Discipline: Biological Sciences
Subcategory: Cell and Molecular Biology
Tariq Brown - Central Michigan University
Co-Author(s): Ute Hochgeschwender, Central Michigan University, Michigan, Mt. Pleasant
Optogenetics is the use of light to manipulate light sensing molecules, opsins. Activation of these light-gated ion channels and pumps, when expressed by neurons, results in depolarization or hyperpolarization of cell membranes. This allows activation and silencing of neuronal circuits in behaving experimental animals via light fibers implanted into the animal’s brain. We proposed a strategy for non-invasive optogenetics by switching out the light source from an invasive physical to a non-invasive biological one, i.e., a light producing protein, or luciferase. The luciferase emits light, activating the optogenetic actuator upon application of its small-molecule substrate, coelenterazine (CTZ). Thus, using ‘biological’ light allows non-invasive photonic control of neurons. Such capability is highly advantageous in long-term animal experiments, or in experiments where all members of a genetically defined neural circuit need to be activated. We hypothesized that efficient activation of optogenetic elements by a luciferase will depend on the light emission of the luciferase. To test this, we engineered fusion proteins of Gaussia luciferase (GLuc), a luciferase from the copepod Gaussia princeps, with channelrhodopsins from algae and proton pumps from fungus. Specifically, we used the wildtype version and mutated forms of GLuc with increased light emission in combination with channelrhodopsin variants from Chlamydomonas (ChR2) and Volvox (VChR1), and the proton pump from Leptosphaeria maculans (Mac). The cloned fusion proteins were expressed in primary cultured neurons and assessed for their effects on activating and silencing neurons. To this end, electrical activity was recorded from neurons before and after administration of the luciferase substrate versus administration of vehicle (controls). We found significant (two-tailed Students’ T-test) differences between the luciferase variants in their ability to activate opsins, with the mutated GLuc variant sbGLuc resulting in the most efficient coupling to opsins. Identification of this relationship between luciferase light emission and opsin activation confirmed our hypothesis and provided us with a tool for in vivo experiments. Ongoing research involves systematic mutation and screening for luciferases with further increased light emission for highly efficient non-invasive optogenetics.

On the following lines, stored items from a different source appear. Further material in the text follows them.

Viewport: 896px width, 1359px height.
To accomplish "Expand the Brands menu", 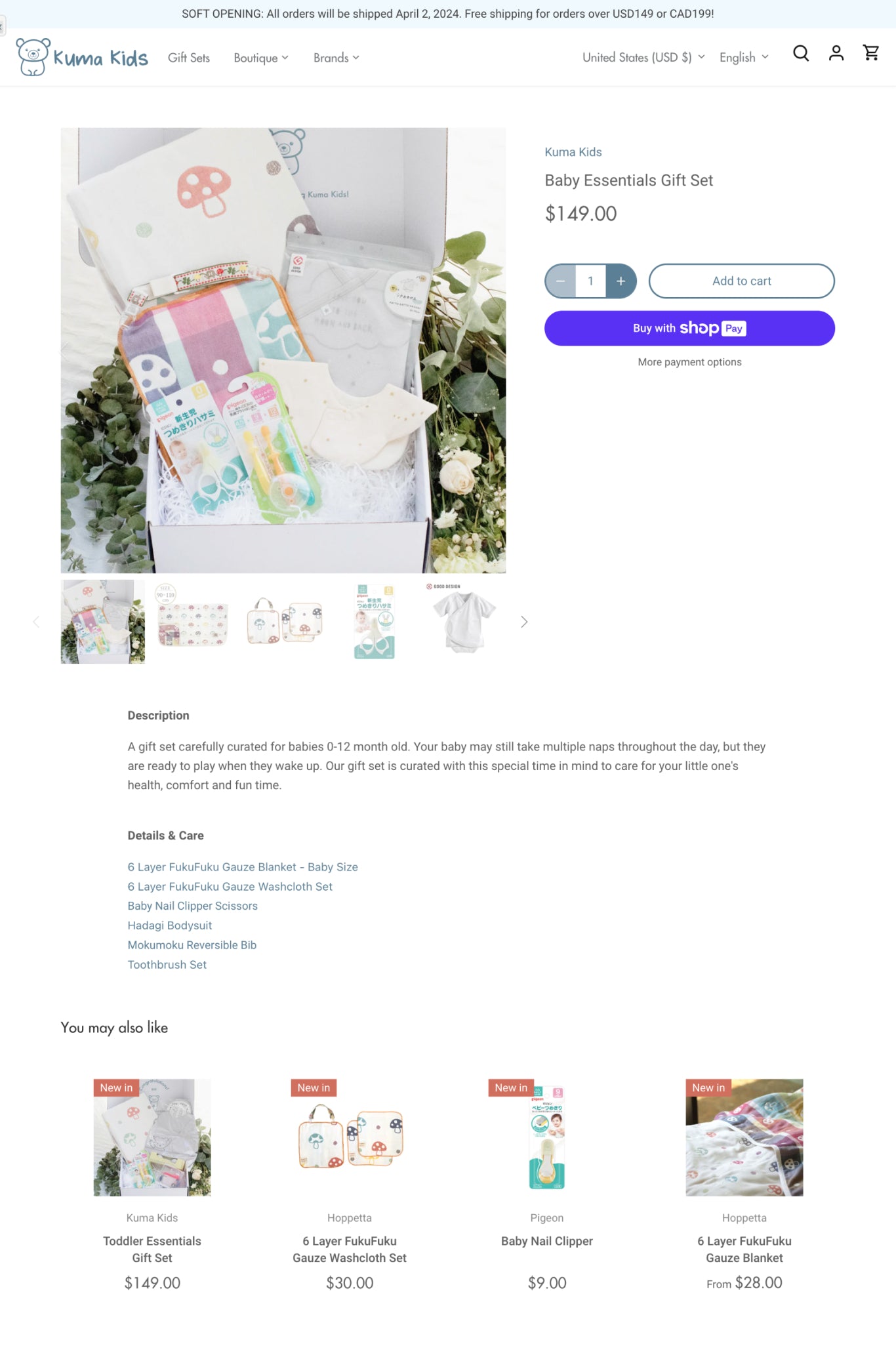I will (x=336, y=58).
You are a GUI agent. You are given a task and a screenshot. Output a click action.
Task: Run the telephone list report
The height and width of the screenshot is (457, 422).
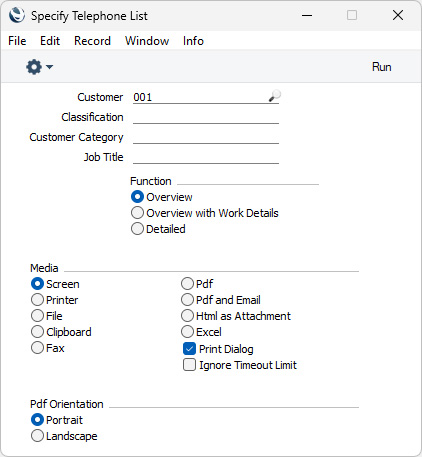click(381, 67)
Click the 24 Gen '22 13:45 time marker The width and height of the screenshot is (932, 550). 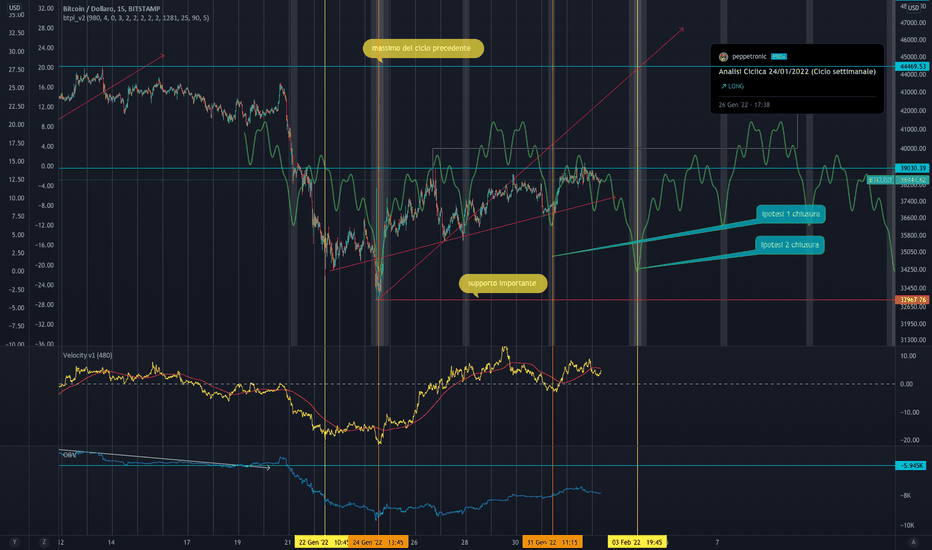(x=378, y=542)
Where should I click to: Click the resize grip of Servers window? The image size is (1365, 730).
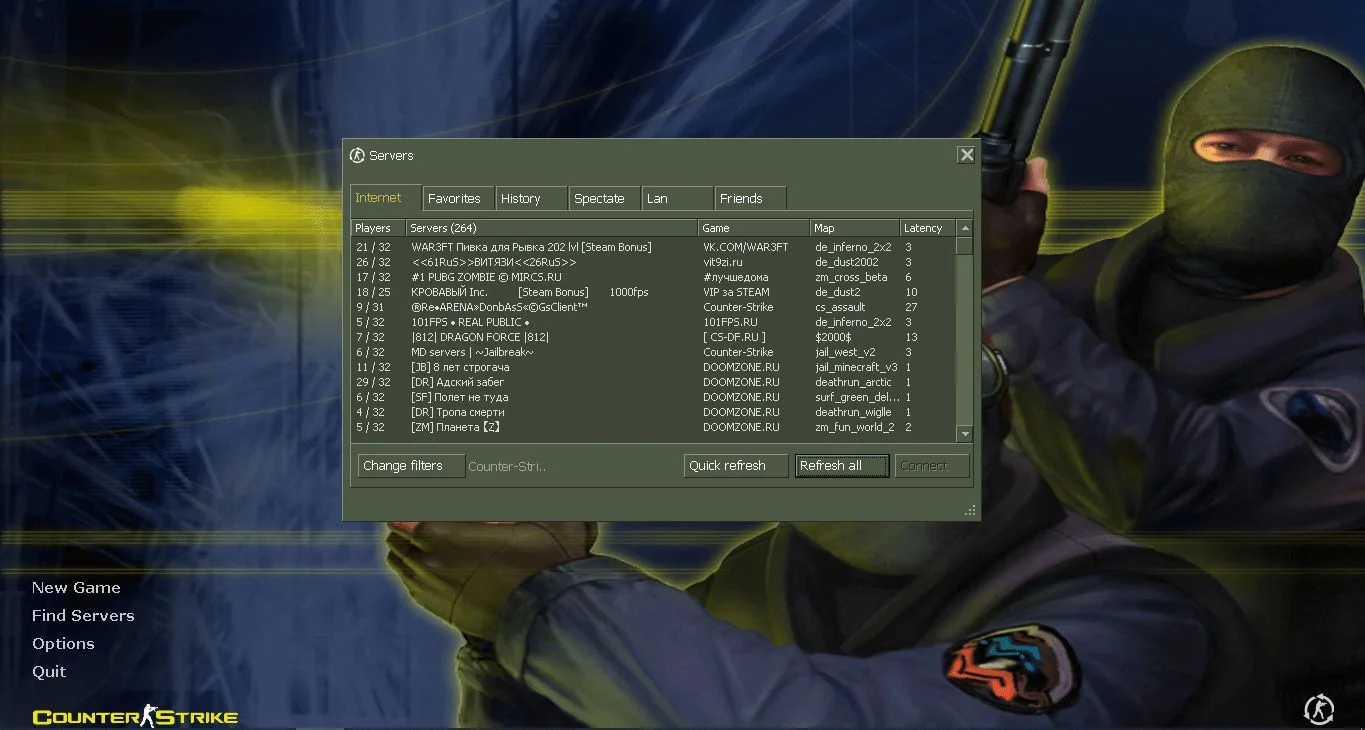[970, 510]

References: Boyden ES, Zhang F, Bamberg E, Nagel G, Deisseroth K (2005) Millisecond-timescale, genetically targeted optical control of neural activity. Nat Neurosci 8: 1263-1268.
Berglund K, Birkner E, Augustine GJ, Hochgeschwender U (2013) Light-Emitting Channelrhodopsins for Combined Optogenetic and Chemical-Genetic Control of Neurons. PLoS One 8(3):e59759.
Berglund K, Clissold K, Li HE, Wen L, Park SY, Gleixner J, Klein ME, Lu D, Barter JW, Rossi MA, Augustine GJ, Yin HH, Hochgeschwender U. Luminopsins integrate physical and biological light sources for opsin activation in vivo. Proc Natl Acad Sci USA 113: E358-67, 2016.
Funder Acknowledgement(s): Funding was provided by an NSF/BAIN EAGER grant to U. Hochgeschwender.
Faculty Advisor: Ute Hochgeschwender, firstname.lastname@example.org
Role: Created and replicated fluorescent protein-containing plasmids, and infected neuronal cells with the synthesized plasmids.